Privately Learning Mixtures of Axis-Aligned Gaussians

Ishaq Aden-Ali, Hassan Ashtiani, Christopher Liaw

Advances in Neural Information Processing Systems 34 (NeurIPS 2021)

We consider the problem of learning multivariate Gaussians under the constraint of approximate differential privacy. We prove that $\widetilde{O}(k^2 d \log^{3/2}(1/\delta) / \alpha^2 \varepsilon)$ samples are sufficient to learn a mixture of $k$ axis-aligned Gaussians in $\mathbb{R}^d$ to within total variation distance $\alpha$ while satisfying $(\varepsilon, \delta)$-differential privacy. This is the first result for privately learning mixtures of unbounded axis-aligned (or even unbounded univariate) Gaussians. If the covariance matrices of each of the Gaussians is the identity matrix, we show that $\widetilde{O}(kd/\alpha^2 + kd \log(1/\delta) / \alpha \varepsilon)$ samples are sufficient.To prove our results, we design a new technique for privately learning mixture distributions.
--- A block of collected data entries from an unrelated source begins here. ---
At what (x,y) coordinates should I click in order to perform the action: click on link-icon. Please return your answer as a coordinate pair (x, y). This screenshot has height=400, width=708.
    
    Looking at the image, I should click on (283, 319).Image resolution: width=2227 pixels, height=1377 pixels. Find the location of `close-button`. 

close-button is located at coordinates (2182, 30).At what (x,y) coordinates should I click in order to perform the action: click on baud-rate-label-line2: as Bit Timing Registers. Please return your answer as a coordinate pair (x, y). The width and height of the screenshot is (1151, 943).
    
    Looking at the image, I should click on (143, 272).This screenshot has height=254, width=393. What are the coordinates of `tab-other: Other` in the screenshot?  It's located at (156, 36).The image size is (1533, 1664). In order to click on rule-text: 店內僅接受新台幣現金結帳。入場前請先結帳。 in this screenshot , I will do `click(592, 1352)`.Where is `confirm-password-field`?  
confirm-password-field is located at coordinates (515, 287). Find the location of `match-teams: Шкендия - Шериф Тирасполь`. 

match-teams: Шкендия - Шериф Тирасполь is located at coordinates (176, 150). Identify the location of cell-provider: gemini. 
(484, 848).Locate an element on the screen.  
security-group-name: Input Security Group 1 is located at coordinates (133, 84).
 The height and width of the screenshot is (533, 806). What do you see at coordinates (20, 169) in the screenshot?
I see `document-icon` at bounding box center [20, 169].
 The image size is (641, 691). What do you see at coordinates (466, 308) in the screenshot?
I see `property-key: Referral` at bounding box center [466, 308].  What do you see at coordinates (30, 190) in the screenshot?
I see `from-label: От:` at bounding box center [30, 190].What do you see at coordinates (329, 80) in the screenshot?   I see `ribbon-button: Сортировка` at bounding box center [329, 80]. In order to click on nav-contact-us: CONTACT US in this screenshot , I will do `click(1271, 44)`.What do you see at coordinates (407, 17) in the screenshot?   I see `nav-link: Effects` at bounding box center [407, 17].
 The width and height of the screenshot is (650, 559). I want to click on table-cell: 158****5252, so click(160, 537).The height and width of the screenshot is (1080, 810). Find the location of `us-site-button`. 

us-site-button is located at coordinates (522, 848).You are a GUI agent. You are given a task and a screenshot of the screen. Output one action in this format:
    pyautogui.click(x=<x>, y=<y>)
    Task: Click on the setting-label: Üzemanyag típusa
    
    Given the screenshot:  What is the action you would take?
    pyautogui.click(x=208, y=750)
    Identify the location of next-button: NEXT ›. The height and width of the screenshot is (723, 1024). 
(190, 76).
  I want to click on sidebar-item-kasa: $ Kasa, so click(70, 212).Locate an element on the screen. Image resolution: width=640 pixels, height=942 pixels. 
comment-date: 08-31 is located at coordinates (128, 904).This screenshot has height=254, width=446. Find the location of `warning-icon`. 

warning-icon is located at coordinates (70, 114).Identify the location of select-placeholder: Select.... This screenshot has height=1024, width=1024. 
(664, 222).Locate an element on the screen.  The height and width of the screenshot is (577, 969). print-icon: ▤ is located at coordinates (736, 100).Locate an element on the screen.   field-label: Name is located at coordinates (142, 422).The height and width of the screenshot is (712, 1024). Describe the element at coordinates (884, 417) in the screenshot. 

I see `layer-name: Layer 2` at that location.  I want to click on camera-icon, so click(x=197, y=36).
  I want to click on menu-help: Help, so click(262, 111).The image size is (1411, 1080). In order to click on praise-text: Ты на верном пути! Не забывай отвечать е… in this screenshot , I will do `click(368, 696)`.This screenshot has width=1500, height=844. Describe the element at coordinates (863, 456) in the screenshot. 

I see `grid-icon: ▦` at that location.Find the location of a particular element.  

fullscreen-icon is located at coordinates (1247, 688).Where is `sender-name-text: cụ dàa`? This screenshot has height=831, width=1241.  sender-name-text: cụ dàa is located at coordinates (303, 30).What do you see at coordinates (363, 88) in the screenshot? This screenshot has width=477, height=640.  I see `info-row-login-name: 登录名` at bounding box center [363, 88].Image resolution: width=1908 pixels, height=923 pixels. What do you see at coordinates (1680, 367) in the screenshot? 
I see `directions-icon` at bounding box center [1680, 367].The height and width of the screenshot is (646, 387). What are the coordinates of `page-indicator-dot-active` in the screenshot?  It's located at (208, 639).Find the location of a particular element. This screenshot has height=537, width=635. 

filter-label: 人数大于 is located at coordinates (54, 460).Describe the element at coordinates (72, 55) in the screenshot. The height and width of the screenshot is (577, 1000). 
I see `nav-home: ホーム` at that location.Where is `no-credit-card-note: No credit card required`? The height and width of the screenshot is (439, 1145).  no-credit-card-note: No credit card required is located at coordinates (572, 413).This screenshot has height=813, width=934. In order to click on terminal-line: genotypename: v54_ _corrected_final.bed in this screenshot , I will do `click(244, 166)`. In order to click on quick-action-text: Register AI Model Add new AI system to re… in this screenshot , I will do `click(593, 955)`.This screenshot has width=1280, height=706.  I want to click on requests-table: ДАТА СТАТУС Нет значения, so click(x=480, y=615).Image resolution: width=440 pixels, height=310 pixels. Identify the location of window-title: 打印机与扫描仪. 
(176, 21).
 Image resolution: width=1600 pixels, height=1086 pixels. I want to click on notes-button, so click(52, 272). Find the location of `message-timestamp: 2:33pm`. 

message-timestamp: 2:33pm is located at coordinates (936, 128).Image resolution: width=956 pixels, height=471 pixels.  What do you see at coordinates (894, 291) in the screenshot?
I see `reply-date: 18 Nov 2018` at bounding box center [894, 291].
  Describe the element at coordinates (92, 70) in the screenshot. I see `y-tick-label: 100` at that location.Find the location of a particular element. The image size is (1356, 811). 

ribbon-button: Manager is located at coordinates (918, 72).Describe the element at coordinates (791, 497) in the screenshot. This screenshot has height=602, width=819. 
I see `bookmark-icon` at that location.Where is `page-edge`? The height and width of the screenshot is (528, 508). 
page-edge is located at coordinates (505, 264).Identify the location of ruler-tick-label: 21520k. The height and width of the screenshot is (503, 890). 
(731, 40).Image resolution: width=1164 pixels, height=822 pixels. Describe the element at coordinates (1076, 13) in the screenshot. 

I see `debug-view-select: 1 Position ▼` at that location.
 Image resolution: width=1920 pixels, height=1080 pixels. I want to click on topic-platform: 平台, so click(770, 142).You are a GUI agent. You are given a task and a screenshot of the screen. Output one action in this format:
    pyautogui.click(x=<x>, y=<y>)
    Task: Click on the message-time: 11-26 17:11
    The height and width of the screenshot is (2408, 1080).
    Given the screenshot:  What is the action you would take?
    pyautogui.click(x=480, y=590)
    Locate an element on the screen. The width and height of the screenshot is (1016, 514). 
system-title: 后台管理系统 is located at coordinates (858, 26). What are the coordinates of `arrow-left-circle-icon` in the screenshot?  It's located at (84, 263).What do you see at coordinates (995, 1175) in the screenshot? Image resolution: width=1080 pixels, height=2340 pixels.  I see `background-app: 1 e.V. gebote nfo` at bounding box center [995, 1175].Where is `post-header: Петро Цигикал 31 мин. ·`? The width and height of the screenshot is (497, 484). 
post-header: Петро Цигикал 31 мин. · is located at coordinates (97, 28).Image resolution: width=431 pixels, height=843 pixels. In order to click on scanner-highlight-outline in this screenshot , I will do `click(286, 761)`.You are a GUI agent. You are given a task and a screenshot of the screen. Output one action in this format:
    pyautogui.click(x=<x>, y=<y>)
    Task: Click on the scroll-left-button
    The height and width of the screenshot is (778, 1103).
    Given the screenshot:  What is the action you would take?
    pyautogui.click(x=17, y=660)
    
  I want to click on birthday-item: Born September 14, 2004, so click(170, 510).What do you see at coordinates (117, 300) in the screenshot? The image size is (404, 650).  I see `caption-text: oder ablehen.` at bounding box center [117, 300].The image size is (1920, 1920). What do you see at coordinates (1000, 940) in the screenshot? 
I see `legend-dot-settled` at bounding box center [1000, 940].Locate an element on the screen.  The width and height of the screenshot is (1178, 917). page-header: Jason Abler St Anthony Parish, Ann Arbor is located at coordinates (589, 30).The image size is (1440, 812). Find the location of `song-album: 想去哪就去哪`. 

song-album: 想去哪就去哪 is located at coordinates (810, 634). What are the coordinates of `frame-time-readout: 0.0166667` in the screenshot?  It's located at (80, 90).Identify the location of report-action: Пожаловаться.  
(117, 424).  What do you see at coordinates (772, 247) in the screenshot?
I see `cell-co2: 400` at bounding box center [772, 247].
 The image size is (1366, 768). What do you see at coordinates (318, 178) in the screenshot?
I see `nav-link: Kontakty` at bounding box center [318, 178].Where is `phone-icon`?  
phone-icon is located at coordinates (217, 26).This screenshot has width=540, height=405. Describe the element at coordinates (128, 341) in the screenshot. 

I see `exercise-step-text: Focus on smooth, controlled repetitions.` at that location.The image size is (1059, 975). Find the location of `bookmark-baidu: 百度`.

A class of distributions $\mathcal{F}$ is said to be list-decodable if there is an algorithm that, given "heavily corrupted" samples from $f \in \mathcal{F}$, outputs a list of distributions one of which approximates $f$. We show that if $\mathcal{F}$ is privately list-decodable then we can learn mixtures of distributions in $\mathcal{F}$. Finally, we show axis-aligned Gaussian distributions are privately list-decodable, thereby proving mixtures of such distributions are privately learnable.